▶ _WRITTEN TASK A_
Reproduce the passage of the forum thread about adding Intel Turbo Memory, from "May 16th, 2007 23:00" up to and including "not having it.".

▶ _DOCUMENT SECTION_
-- start --
Unsolved

This post is more than 5 years old

Closed

13 Posts

27479

May 16th, 2007 15:00

Adding Intel Turbo memory later

I'm looking to buy a D630 fairly soon and noticed that the Turbo Memory isn't an option right now. I've also seen reviews that suggest it may not be that helpful, but that part of the problem may be that it isn't fully operational on the systems that have it yet. If I buy a D630 now, without the turbo memory, and it turns out to be useful, would I be able to add it later? Any idea whether it would cost more that way than adding it when the system is built?

268 Posts

May 16th, 2007 23:00

Turbocache is a pseudo hardware/drivers method of using the built in memory on the video card to cache data stored in regular ram. It isn't really a hardware addon, it's a driver enabled feature that will add a very marginal performance boost(the amount of that performance boost is arguable, although there is no argument that it does not harm performance to have it enabled).

You cant add it onto a laptop that doesn't have the feature in the chipset already, but you are not missing much by not having it.
-- end --
▶ _INPUT DATA_
-- start --
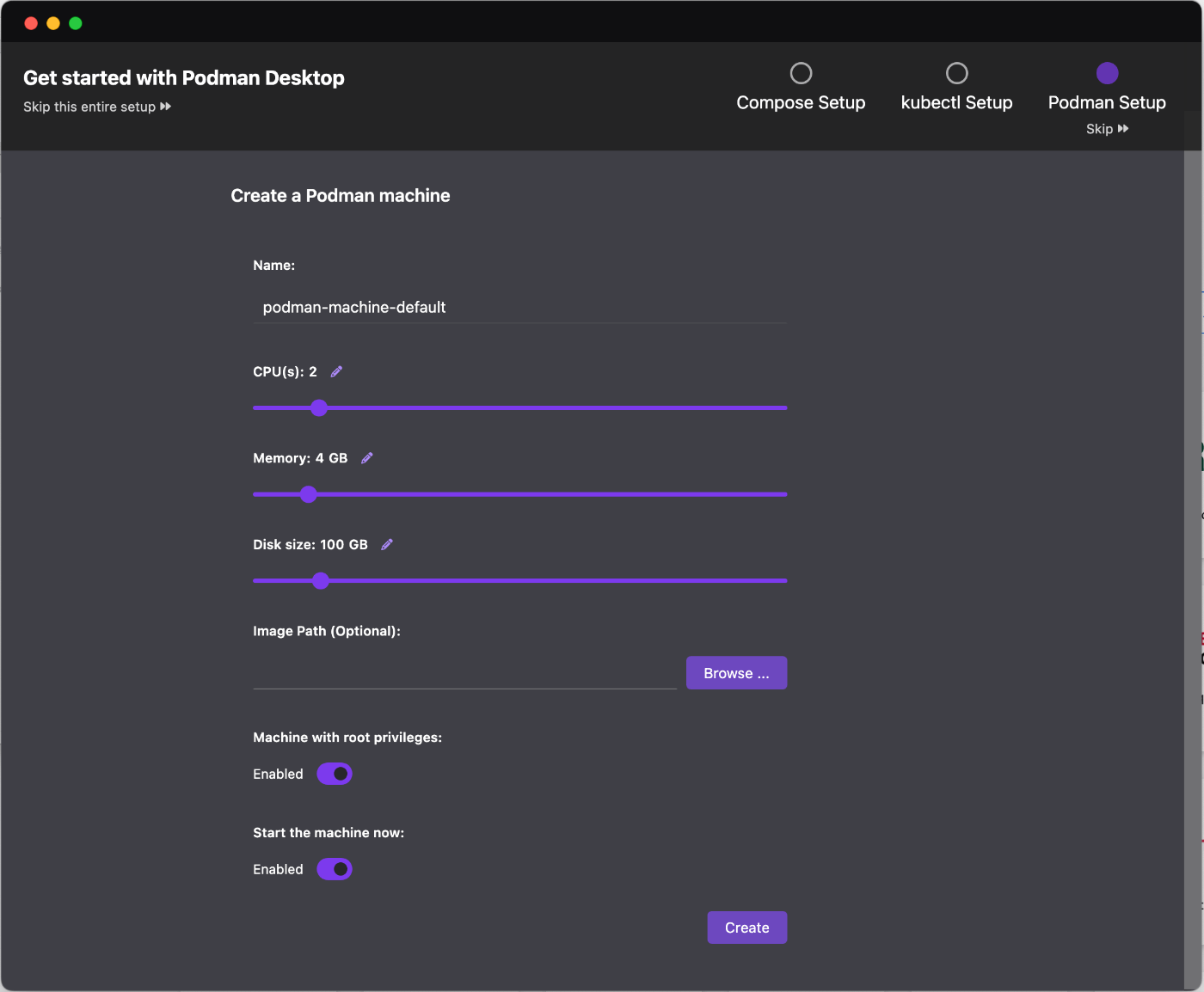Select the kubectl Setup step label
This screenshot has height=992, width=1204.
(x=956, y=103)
-- end --
-- start --
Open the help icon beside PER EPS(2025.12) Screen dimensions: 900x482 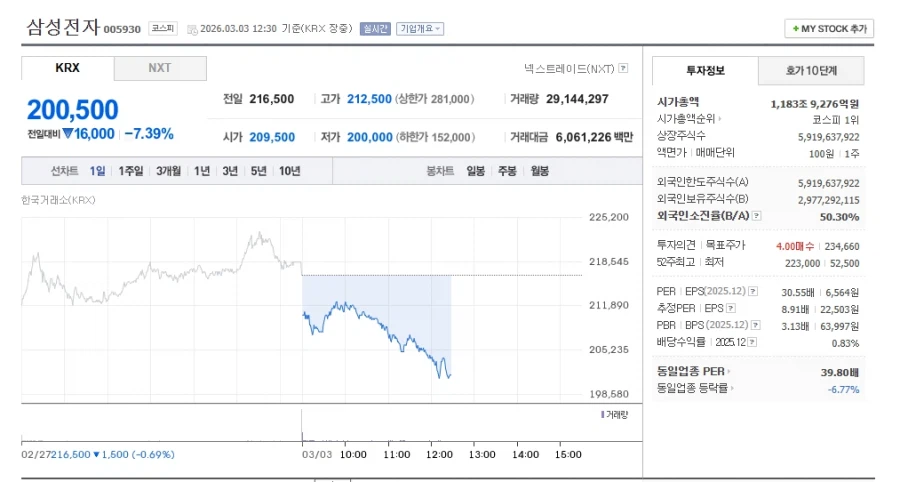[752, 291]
-- end --
-- start --
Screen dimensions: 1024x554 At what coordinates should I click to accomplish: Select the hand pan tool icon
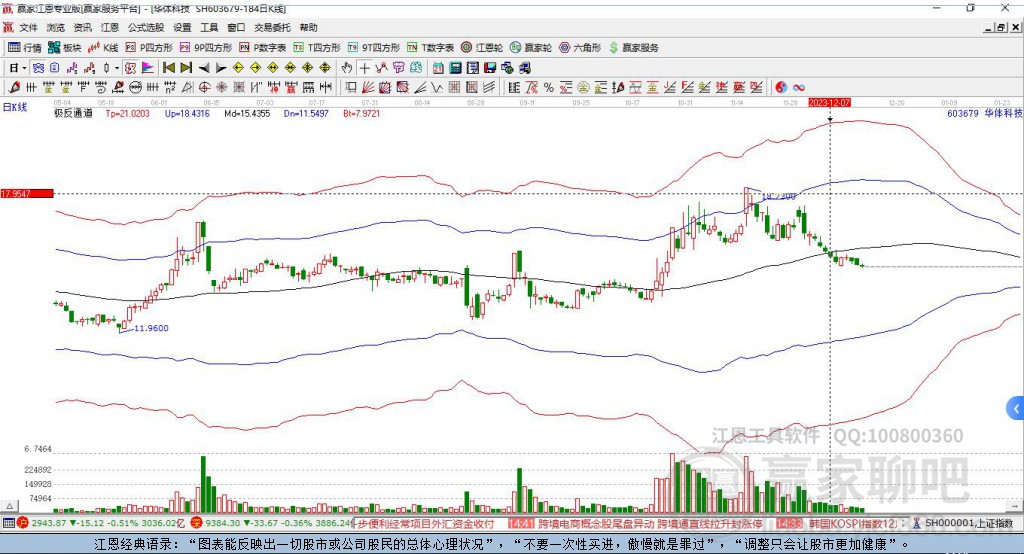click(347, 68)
-- end --
▶ _WRITTEN TASK B_
In the records, write out the lines from the line with "Screen dimensions: 1024x554" up to and including the line with "click(347, 68)", omitting the pictures.

▶ _EXERCISE ANSWER A_
May 16th, 2007 23:00

Turbocache is a pseudo hardware/drivers method of using the built in memory on the video card to cache data stored in regular ram. It isn't really a hardware addon, it's a driver enabled feature that will add a very marginal performance boost(the amount of that performance boost is arguable, although there is no argument that it does not harm performance to have it enabled).

You cant add it onto a laptop that doesn't have the feature in the chipset already, but you are not missing much by not having it.

▶ _EXERCISE ANSWER B_
Screen dimensions: 1024x554 At what coordinates should I click to accomplish: Select the hand pan tool icon
click(347, 68)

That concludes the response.